5. Every Trump appointee just needs to resign or be investigated?

  • Amid the drama of the Department of Justice getting involved in the case of Roger Stone, U.S. Senator Amy Klobuchar (D-MN) is calling for U.S. Attorney General William Barr to testify before the Senate while others are calling for resignation or impeachment (which will never happen).
  • Klobuchar wants to ensure that the decision of the Justice Department wasn’t influenced by President Donald Trump with him “constantly tweeting out different requests of the Justice Department.” Barr has already agreed to testify before the House Judiciary Committee.
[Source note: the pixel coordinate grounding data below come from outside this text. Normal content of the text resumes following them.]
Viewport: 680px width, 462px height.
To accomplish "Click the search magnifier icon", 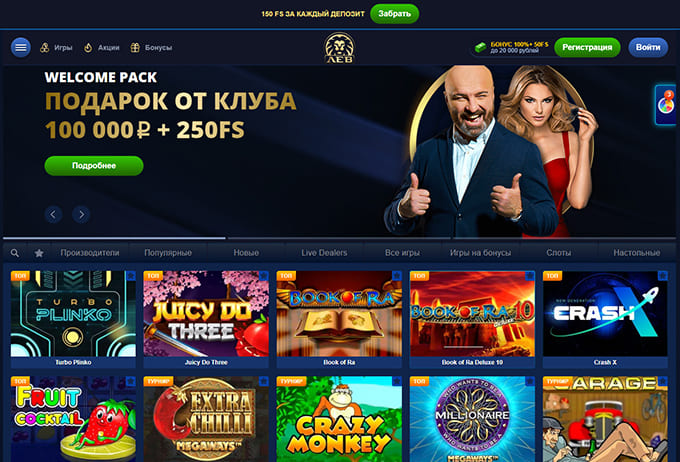I will (15, 253).
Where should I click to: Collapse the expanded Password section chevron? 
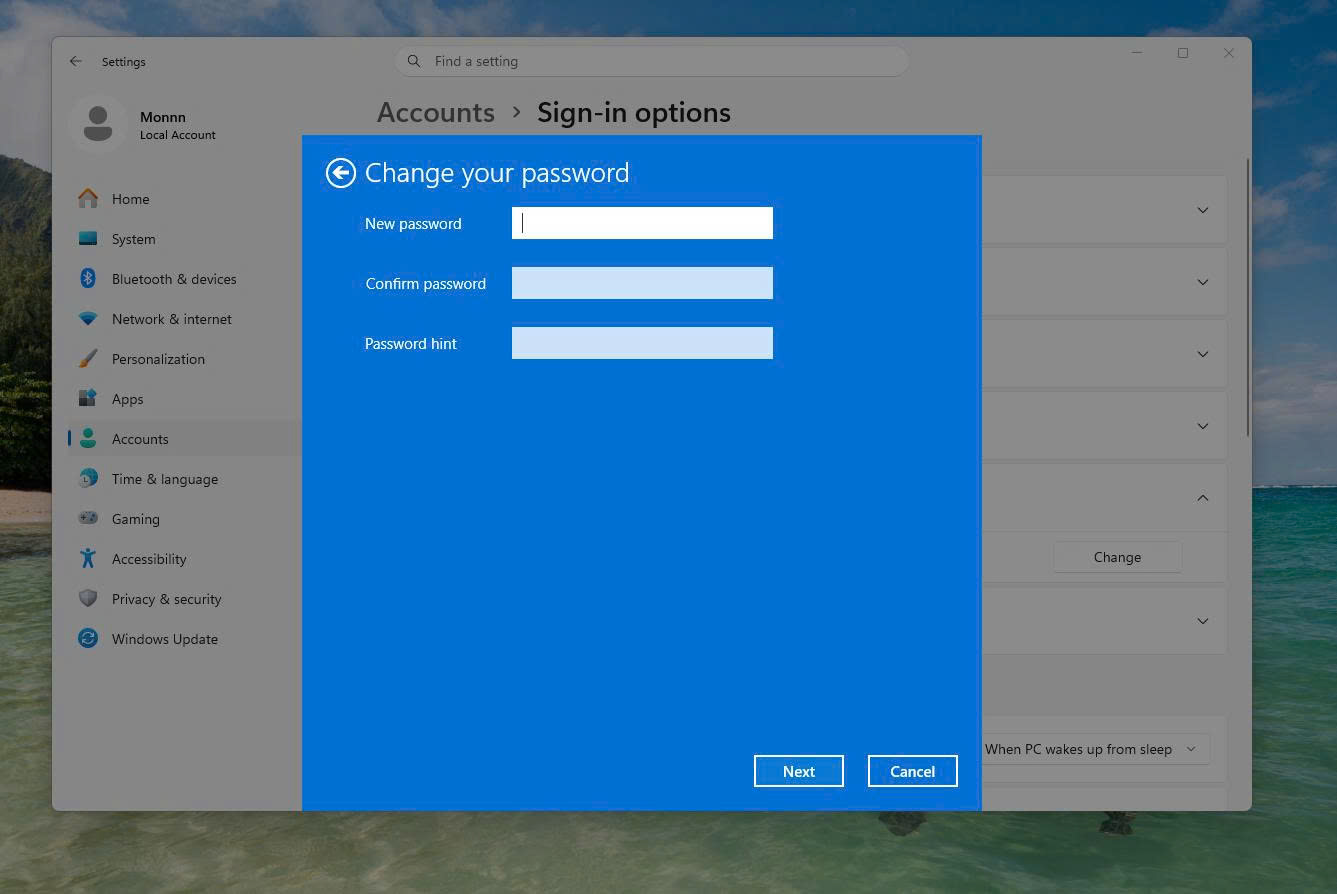(x=1203, y=498)
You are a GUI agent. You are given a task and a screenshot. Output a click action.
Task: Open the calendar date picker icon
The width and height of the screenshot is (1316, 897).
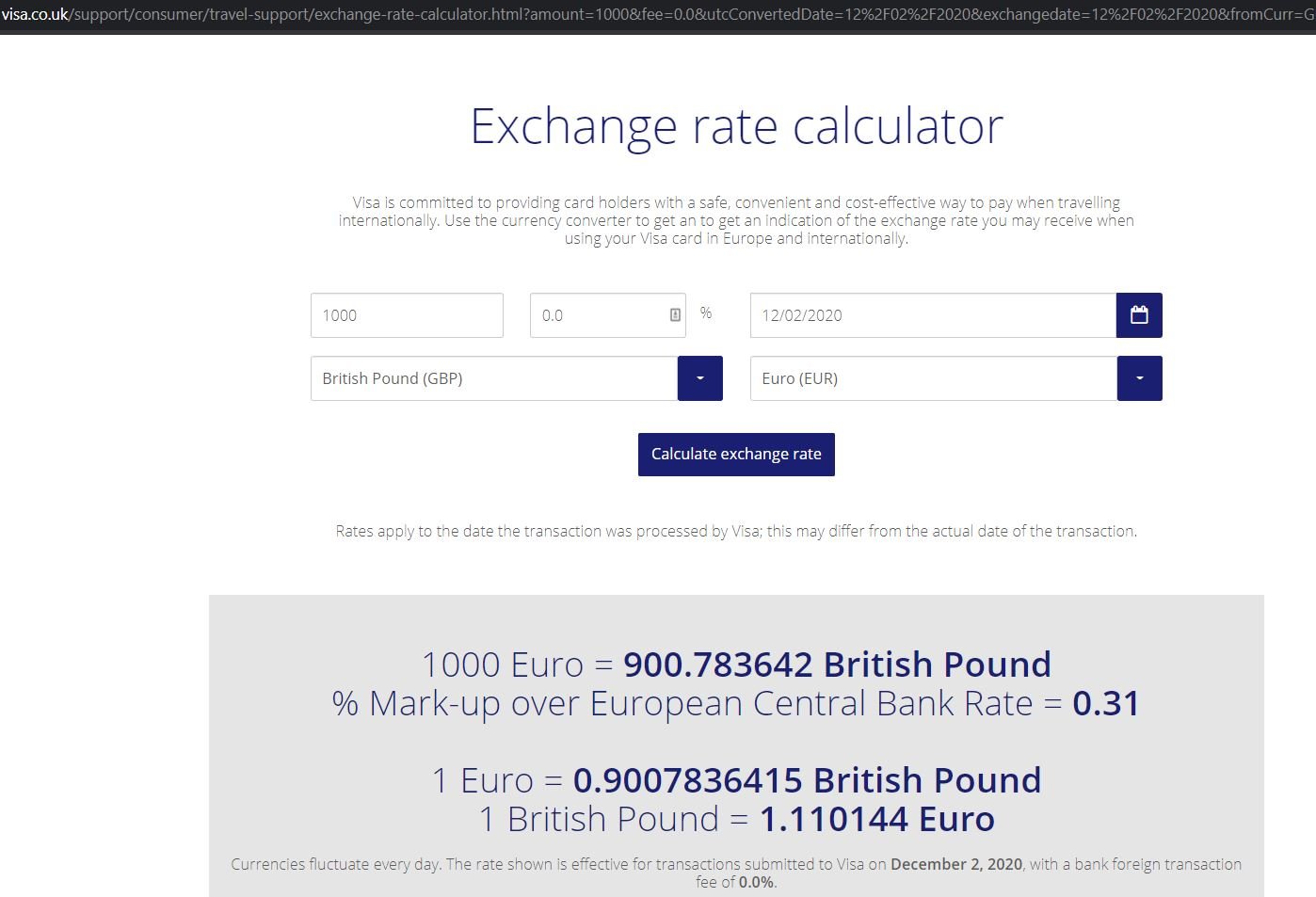coord(1139,315)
4. Medical marijuana vote expected this week

  • On Wednesday, the Senate Judiciary Committee will be holding a public hearing where the medical marijuana bill will likely be discussed, and a vote on the bill could happen on the same day.
  • State Senator Tim Melson’s (R-Florence) would require that people first get a prescription for medical marijuana from a state-approved doctor before going to a dispensary to purchase their products. Only those with specific conditions would be approved for a medical marijuana card.
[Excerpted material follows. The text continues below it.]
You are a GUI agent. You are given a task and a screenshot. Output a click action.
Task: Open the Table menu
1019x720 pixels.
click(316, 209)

3. Trump takes “The Beast” for a spin at Daytona

  • President Donald Trump visited the Daytona 500 on Sunday where he acted as the Grand Marshall for the race and took the presidential limo on a lap around the track while chants of “four more years” and “USA!” filled the track.
  • Obviously, the media and their Democrats were not happy with this and complained that the limo was a government resource being used for campaign purposes, which is the same complaint they make about Air Force One. Even though both parties have complained about this practice in the past, it is clearly permissible.

2. Tuberville isn’t for amnesty

  • In the 2020 U.S. Senate race in Alabama, U.S. Representative Bradly Byrne (R-Fairhope) has released an ad that takes aim at former Auburn football coach Tommy Tuberville, replaying audio from a Shoals Republican Club meeting where Tuberville talks about illegal immigration, saying, “Put the wall up – then let them come in and become citizens like we all became citizens.”
  • The narrator in the ad responds with “Hey, Tommy, that’s amnesty,” but at a campaign stop in Hartselle, Tuberville said that when it comes to amnesty for illegal immigrants, “You have to go and start back the right way.” He added that people saying he’s for amnesty are part of “the swamp. … They can’t run on anything, they don’t do anything. They’ve never done anything.”

1. Byrne throwing punches shows the state of the race

  • Whether he is in second or third is up for debate, but U.S. Representative Bradley Byrne (R-Fairhope) is the first candidate to go on the attack in his own name in the 2020 U.S. Senate race, putting out a television ad saying that both former Auburn Football coach Tommy Tuberville and former U.S. Attorney General Jeff Sessions “should’ve stayed fired.”
  • The ad compares Byrne to Tuberville and Sessions, saying that “Bradley is the proven fighter with a track record of defending President Trump and our values.” The Sessions campaign has responded to the ad saying that candidates attack when they’re “desperate and afraid.”